La postpandemia no es invocar el tópico de que nada volverá a ser igual o de que el teletrabajo o la redundante cita previa han llegado para quedarse. Si eso fuera así, sin más, menudo embate a los servicios públicos y a la atención y garantías de la ciudadanía. Matar la atención presencial o deshumanizar las oficinas públicas es un fracaso en la respuesta a los efectos demoledores de unas situaciones imprevisibles y, en parte, al menos, inevitables. Crear barreras burocráticas y brechas de todo orden no es motivo de satisfacción. De ahí que entienda que debe reformularse un derecho de excepción que, como algunos autores han notado, empieza a verse como una variante de lo que siempre conocimos como Derecho normal; incluso en las definiciones canónicas de alguna disciplina.

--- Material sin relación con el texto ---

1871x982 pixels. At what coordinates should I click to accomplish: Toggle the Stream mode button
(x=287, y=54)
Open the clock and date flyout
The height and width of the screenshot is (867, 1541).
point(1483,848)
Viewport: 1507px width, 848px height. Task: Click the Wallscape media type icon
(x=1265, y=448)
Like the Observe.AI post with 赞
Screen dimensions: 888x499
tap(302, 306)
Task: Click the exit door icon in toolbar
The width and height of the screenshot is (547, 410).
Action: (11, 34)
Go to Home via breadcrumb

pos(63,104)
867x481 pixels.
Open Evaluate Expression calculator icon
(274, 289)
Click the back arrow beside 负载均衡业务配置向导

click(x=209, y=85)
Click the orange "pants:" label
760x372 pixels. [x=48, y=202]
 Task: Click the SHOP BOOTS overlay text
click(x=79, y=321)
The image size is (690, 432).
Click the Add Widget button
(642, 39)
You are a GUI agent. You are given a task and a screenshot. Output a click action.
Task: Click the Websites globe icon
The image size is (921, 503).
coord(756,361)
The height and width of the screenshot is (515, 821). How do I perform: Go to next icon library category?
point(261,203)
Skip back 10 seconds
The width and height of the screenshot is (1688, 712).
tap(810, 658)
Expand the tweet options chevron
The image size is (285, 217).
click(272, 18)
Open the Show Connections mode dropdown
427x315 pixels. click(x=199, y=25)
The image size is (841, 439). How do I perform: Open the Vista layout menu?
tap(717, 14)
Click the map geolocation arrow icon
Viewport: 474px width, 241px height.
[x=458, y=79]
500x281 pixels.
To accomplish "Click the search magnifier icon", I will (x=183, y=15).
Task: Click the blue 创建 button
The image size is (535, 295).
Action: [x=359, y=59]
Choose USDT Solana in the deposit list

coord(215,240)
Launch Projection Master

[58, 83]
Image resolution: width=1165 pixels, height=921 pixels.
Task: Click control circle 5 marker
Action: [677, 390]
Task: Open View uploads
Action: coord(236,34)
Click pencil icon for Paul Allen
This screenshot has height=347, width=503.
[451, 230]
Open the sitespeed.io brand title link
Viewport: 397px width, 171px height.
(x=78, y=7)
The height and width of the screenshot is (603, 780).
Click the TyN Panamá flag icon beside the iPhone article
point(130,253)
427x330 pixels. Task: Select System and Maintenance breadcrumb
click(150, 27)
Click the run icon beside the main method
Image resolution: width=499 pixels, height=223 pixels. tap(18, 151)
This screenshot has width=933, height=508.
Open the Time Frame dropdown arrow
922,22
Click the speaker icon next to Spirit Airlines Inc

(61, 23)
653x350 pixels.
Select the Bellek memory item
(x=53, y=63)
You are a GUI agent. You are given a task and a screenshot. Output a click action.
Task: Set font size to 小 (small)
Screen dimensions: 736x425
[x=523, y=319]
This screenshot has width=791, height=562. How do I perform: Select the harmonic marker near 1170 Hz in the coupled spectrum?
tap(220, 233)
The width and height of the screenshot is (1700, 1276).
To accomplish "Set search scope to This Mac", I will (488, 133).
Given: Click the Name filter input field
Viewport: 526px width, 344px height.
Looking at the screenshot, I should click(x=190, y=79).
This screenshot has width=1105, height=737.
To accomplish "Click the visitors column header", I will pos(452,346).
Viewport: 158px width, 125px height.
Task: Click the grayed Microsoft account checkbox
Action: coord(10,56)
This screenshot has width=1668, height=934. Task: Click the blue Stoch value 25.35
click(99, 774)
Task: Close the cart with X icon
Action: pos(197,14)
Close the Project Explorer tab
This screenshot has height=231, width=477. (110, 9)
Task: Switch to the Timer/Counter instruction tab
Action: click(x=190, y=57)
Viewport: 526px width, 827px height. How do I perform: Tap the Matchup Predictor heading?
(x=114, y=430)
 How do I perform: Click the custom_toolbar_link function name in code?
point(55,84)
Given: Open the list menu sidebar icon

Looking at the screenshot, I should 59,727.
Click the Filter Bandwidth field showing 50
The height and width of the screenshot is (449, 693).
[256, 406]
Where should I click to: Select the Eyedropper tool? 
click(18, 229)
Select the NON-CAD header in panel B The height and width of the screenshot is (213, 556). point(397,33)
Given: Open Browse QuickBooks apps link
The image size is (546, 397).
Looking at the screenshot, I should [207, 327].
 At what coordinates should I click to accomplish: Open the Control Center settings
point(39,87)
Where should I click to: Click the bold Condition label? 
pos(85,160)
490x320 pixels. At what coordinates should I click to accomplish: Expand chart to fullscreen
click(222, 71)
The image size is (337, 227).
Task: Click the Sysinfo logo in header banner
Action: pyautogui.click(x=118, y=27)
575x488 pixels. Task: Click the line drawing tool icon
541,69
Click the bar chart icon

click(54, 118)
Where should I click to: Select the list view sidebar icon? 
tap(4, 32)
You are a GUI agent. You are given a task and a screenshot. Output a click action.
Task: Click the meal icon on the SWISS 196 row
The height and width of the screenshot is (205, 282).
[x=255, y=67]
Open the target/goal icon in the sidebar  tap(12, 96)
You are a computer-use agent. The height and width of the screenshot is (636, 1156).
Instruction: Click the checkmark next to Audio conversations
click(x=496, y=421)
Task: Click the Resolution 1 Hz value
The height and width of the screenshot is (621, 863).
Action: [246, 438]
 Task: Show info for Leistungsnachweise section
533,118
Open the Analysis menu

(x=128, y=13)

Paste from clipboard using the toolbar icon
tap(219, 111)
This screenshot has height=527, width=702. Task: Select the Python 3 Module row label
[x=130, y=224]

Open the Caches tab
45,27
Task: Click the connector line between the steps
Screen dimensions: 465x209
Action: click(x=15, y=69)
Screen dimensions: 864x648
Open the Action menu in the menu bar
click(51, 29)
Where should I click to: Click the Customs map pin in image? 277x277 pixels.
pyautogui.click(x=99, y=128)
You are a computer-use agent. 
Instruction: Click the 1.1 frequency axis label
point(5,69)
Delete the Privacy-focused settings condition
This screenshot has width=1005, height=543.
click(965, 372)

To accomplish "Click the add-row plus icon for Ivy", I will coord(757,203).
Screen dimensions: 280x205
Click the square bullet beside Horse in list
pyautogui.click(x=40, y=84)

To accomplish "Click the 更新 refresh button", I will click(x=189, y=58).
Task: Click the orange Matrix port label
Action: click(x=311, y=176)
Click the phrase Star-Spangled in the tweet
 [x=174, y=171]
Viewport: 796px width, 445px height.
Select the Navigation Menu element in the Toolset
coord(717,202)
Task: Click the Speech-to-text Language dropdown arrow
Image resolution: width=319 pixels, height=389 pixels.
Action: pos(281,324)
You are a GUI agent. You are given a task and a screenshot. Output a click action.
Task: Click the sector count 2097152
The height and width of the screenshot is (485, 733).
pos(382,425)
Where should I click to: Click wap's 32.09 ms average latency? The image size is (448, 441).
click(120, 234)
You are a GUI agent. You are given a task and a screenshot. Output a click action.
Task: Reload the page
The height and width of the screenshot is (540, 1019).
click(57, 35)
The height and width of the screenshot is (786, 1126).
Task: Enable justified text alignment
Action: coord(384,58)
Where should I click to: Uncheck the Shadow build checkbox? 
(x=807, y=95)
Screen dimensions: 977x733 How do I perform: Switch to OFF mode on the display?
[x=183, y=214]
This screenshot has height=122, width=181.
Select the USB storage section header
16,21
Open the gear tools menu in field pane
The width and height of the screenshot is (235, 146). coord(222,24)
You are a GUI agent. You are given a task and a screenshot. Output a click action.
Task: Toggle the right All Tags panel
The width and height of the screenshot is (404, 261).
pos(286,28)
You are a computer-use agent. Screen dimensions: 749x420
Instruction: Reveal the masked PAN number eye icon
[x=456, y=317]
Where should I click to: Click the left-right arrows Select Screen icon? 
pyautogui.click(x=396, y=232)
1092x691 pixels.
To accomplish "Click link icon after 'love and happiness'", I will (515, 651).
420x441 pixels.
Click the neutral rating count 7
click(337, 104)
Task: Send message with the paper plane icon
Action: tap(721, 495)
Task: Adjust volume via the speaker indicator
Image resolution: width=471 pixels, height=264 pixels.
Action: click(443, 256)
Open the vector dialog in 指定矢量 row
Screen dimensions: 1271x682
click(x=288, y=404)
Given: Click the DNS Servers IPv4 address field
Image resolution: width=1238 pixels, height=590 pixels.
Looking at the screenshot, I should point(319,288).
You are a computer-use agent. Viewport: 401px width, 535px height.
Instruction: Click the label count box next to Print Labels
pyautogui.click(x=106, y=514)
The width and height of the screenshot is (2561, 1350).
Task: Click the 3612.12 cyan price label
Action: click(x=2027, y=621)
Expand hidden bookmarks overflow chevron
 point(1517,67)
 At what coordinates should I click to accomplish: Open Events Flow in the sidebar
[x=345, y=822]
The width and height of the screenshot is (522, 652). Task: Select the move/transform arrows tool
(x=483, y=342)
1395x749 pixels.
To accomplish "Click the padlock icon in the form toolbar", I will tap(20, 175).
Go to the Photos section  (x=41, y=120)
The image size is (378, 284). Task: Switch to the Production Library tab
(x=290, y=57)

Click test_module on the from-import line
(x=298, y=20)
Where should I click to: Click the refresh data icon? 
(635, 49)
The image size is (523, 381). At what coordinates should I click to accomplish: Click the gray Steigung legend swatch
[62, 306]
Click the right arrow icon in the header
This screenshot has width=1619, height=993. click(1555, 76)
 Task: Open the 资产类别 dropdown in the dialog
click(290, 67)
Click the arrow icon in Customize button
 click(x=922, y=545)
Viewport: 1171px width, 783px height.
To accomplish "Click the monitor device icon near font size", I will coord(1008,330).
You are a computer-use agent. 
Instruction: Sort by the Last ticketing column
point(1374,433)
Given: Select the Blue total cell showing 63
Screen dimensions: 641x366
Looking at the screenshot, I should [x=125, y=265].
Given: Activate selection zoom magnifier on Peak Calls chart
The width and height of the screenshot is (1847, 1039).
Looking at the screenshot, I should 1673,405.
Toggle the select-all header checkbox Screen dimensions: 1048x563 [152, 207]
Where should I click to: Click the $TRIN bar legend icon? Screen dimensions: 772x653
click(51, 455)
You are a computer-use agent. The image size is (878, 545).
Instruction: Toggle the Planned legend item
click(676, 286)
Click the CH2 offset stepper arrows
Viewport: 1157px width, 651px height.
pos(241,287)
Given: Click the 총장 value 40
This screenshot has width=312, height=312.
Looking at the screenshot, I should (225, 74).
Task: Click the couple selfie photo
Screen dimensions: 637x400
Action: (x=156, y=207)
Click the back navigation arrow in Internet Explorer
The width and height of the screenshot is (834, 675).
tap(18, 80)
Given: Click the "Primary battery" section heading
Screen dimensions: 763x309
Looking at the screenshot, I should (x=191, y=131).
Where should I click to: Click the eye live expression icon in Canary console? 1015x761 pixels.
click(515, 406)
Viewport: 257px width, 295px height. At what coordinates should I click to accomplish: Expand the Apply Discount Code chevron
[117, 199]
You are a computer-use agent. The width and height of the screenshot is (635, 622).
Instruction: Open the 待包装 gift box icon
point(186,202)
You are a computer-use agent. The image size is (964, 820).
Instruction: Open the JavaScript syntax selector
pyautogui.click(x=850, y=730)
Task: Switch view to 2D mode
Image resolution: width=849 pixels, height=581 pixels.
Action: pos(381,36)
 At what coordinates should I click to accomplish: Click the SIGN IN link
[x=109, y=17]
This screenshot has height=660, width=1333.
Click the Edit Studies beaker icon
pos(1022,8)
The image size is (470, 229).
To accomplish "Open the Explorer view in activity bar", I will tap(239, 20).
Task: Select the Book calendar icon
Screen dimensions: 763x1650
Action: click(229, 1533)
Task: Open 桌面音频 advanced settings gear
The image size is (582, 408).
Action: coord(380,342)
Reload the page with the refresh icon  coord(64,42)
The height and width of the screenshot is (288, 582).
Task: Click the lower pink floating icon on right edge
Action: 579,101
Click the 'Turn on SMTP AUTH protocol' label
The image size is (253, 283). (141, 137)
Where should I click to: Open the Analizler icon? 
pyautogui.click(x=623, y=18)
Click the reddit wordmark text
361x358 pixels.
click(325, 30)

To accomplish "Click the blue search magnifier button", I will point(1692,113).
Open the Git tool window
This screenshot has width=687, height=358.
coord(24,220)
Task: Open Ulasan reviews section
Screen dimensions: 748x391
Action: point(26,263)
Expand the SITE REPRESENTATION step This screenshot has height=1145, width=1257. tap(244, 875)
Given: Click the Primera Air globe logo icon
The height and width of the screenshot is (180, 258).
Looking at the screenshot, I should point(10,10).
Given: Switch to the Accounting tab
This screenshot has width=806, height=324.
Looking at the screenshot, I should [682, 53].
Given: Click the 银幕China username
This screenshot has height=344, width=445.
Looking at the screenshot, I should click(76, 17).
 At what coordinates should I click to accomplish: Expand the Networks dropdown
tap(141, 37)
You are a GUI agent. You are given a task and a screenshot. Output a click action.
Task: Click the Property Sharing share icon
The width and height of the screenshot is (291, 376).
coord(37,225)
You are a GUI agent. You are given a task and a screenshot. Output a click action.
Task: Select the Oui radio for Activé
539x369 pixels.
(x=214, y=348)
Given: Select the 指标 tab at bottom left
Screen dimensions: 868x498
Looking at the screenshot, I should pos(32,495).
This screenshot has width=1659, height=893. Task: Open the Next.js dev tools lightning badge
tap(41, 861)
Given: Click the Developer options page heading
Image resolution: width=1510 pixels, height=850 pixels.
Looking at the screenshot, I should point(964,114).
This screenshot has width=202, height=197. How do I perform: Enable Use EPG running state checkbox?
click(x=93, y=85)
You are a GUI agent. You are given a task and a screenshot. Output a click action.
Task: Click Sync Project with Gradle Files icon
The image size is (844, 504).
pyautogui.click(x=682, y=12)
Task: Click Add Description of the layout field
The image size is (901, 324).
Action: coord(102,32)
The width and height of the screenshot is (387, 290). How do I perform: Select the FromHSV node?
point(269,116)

Y ahí creo que las tensiones que genera la invocación o refutación de la fuerza mayor merecen un nuevo tratamiento más ajustado a lo que ya no es aislado o coyuntural. Con todo el respeto, pese a sus contradicciones, a una evolución dogmática prolongada en los siglos, pero necesitada de una nueva visión. La relación entre el riesgo social y los servicios públicos es tan antigua como interesante. Pero la evolución es incontestable y el Derecho no puede sustentarse en una permanente inestabilidad por invocación de que o todo o nada es fuerza mayor. Y la casuística, vista la prolijidad y variedad de las situaciones sobrevenidas, tampoco es una herramienta útil. Creo, pues, que una revisión constructiva de los conceptos aquí citados, o incluso su superación, puede ser necesaria y no sólo útil a efectos prácticos, normalmente en el campo resarcitorio, pero no únicamente.